### INPUT

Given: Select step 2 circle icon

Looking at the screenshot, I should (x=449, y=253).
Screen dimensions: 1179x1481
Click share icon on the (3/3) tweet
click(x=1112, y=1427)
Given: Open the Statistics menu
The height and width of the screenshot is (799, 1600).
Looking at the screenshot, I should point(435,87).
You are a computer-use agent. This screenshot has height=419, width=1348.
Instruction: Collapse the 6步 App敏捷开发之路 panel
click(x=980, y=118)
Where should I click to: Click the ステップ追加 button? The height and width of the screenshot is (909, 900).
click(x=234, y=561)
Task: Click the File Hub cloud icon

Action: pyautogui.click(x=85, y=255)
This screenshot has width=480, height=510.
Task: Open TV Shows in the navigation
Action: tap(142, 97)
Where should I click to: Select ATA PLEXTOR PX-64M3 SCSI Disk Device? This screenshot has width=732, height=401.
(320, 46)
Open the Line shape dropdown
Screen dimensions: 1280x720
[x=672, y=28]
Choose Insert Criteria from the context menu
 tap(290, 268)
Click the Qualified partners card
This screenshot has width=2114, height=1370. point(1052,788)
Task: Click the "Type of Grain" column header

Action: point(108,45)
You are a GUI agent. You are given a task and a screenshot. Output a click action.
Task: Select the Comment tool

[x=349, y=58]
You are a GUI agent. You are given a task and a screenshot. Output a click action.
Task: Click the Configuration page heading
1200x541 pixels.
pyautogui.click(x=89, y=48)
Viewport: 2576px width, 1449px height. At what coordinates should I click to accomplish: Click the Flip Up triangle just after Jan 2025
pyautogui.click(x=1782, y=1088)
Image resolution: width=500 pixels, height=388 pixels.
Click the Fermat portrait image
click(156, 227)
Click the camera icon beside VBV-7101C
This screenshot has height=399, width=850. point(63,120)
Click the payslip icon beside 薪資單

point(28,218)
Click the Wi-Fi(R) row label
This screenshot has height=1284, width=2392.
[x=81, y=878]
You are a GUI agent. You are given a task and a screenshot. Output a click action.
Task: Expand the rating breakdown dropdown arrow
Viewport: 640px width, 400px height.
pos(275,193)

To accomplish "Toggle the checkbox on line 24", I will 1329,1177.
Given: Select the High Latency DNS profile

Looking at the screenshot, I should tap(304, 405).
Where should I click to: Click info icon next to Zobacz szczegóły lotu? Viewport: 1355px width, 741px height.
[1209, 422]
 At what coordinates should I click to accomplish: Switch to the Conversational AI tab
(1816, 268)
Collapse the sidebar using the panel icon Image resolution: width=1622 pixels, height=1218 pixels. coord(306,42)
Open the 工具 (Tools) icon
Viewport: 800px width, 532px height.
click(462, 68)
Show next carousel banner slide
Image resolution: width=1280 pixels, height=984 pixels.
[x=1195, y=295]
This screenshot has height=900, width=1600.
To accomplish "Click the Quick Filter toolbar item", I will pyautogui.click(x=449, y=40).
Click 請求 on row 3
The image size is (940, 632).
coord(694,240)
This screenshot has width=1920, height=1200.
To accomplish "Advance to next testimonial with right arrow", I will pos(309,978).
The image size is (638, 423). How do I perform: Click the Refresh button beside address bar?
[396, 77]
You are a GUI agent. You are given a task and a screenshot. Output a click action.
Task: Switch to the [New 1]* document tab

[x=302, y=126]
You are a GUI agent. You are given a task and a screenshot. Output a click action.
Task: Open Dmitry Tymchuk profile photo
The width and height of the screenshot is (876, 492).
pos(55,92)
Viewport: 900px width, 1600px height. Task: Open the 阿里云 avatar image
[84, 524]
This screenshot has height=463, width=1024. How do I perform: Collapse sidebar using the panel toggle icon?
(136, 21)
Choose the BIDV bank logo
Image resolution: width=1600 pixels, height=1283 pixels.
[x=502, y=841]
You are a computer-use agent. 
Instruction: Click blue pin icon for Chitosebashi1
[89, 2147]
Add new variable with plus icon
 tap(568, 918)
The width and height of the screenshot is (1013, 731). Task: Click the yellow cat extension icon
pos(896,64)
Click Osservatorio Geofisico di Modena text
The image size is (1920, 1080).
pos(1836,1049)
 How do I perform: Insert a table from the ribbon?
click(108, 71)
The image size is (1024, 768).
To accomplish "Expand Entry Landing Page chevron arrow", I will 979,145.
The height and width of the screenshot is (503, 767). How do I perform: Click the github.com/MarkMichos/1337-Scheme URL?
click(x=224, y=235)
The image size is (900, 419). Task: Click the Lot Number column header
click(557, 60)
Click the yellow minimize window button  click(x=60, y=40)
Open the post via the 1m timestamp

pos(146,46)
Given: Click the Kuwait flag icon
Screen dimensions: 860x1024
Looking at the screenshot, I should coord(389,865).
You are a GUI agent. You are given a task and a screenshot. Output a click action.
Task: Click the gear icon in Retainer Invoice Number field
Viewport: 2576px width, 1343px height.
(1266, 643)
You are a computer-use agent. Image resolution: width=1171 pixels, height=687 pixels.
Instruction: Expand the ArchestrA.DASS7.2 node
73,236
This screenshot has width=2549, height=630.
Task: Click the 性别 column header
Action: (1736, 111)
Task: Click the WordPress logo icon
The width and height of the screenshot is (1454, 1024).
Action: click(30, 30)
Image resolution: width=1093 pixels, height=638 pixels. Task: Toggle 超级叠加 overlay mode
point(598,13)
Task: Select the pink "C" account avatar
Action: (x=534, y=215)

### WRITTEN TASK
Update the entries above by replacing every occurrence of "GUI agent" with "GUI assistant" and leaving all other text unchanged.

### ANSWER TO THE TASK
Given: Select step 2 circle icon

Looking at the screenshot, I should (x=449, y=253).
Screen dimensions: 1179x1481
Click share icon on the (3/3) tweet
click(x=1112, y=1427)
Given: Open the Statistics menu
The height and width of the screenshot is (799, 1600).
Looking at the screenshot, I should point(435,87).
You are a computer-use agent. This screenshot has height=419, width=1348.
Instruction: Collapse the 6步 App敏捷开发之路 panel
click(x=980, y=118)
Where should I click to: Click the ステップ追加 button? The height and width of the screenshot is (909, 900).
click(x=234, y=561)
Task: Click the File Hub cloud icon

Action: pyautogui.click(x=85, y=255)
This screenshot has width=480, height=510.
Task: Open TV Shows in the navigation
Action: tap(142, 97)
Where should I click to: Select ATA PLEXTOR PX-64M3 SCSI Disk Device? This screenshot has width=732, height=401.
(320, 46)
Open the Line shape dropdown
Screen dimensions: 1280x720
[x=672, y=28]
Choose Insert Criteria from the context menu
 tap(290, 268)
Click the Qualified partners card
This screenshot has width=2114, height=1370. point(1052,788)
Task: Click the "Type of Grain" column header

Action: point(108,45)
You are a GUI assistant. You are given a task and a screenshot. Output a click action.
Task: Select the Comment tool

[x=349, y=58]
You are a GUI assistant. You are given a task and a screenshot. Output a click action.
Task: Click the Configuration page heading
1200x541 pixels.
pyautogui.click(x=89, y=48)
Viewport: 2576px width, 1449px height. At what coordinates should I click to accomplish: Click the Flip Up triangle just after Jan 2025
pyautogui.click(x=1782, y=1088)
Image resolution: width=500 pixels, height=388 pixels.
Click the Fermat portrait image
click(156, 227)
Click the camera icon beside VBV-7101C
This screenshot has height=399, width=850. point(63,120)
Click the payslip icon beside 薪資單

point(28,218)
Click the Wi-Fi(R) row label
This screenshot has height=1284, width=2392.
[x=81, y=878]
You are a GUI assistant. You are given a task and a screenshot. Output a click action.
Task: Expand the rating breakdown dropdown arrow
Viewport: 640px width, 400px height.
pos(275,193)

To accomplish "Toggle the checkbox on line 24", I will 1329,1177.
Given: Select the High Latency DNS profile

Looking at the screenshot, I should tap(304, 405).
Where should I click to: Click info icon next to Zobacz szczegóły lotu? Viewport: 1355px width, 741px height.
[1209, 422]
 At what coordinates should I click to accomplish: Switch to the Conversational AI tab
(1816, 268)
Collapse the sidebar using the panel icon Image resolution: width=1622 pixels, height=1218 pixels. coord(306,42)
Open the 工具 (Tools) icon
Viewport: 800px width, 532px height.
click(462, 68)
Show next carousel banner slide
Image resolution: width=1280 pixels, height=984 pixels.
[x=1195, y=295]
This screenshot has height=900, width=1600.
To accomplish "Click the Quick Filter toolbar item", I will pyautogui.click(x=449, y=40).
Click 請求 on row 3
The image size is (940, 632).
coord(694,240)
This screenshot has width=1920, height=1200.
To accomplish "Advance to next testimonial with right arrow", I will pos(309,978).
The image size is (638, 423). How do I perform: Click the Refresh button beside address bar?
[396, 77]
You are a GUI assistant. You are given a task and a screenshot. Output a click action.
Task: Switch to the [New 1]* document tab

[x=302, y=126]
You are a GUI assistant. You are given a task and a screenshot. Output a click action.
Task: Open Dmitry Tymchuk profile photo
The width and height of the screenshot is (876, 492).
pos(55,92)
Viewport: 900px width, 1600px height. Task: Open the 阿里云 avatar image
[84, 524]
This screenshot has height=463, width=1024. How do I perform: Collapse sidebar using the panel toggle icon?
(136, 21)
Choose the BIDV bank logo
Image resolution: width=1600 pixels, height=1283 pixels.
[x=502, y=841]
You are a computer-use agent. 
Instruction: Click blue pin icon for Chitosebashi1
[89, 2147]
Add new variable with plus icon
 tap(568, 918)
The width and height of the screenshot is (1013, 731). Task: Click the yellow cat extension icon
pos(896,64)
Click Osservatorio Geofisico di Modena text
The image size is (1920, 1080).
pos(1836,1049)
 How do I perform: Insert a table from the ribbon?
click(108, 71)
The image size is (1024, 768).
To accomplish "Expand Entry Landing Page chevron arrow", I will 979,145.
The height and width of the screenshot is (503, 767). How do I perform: Click the github.com/MarkMichos/1337-Scheme URL?
click(x=224, y=235)
The image size is (900, 419). Task: Click the Lot Number column header
click(557, 60)
Click the yellow minimize window button  click(x=60, y=40)
Open the post via the 1m timestamp

pos(146,46)
Given: Click the Kuwait flag icon
Screen dimensions: 860x1024
Looking at the screenshot, I should coord(389,865).
You are a GUI assistant. You are given a task and a screenshot. Output a click action.
Task: Click the gear icon in Retainer Invoice Number field
Viewport: 2576px width, 1343px height.
(1266, 643)
You are a computer-use agent. Image resolution: width=1171 pixels, height=687 pixels.
Instruction: Expand the ArchestrA.DASS7.2 node
73,236
This screenshot has width=2549, height=630.
Task: Click the 性别 column header
Action: (1736, 111)
Task: Click the WordPress logo icon
The width and height of the screenshot is (1454, 1024).
Action: click(30, 30)
Image resolution: width=1093 pixels, height=638 pixels. Task: Toggle 超级叠加 overlay mode
point(598,13)
Task: Select the pink "C" account avatar
Action: (x=534, y=215)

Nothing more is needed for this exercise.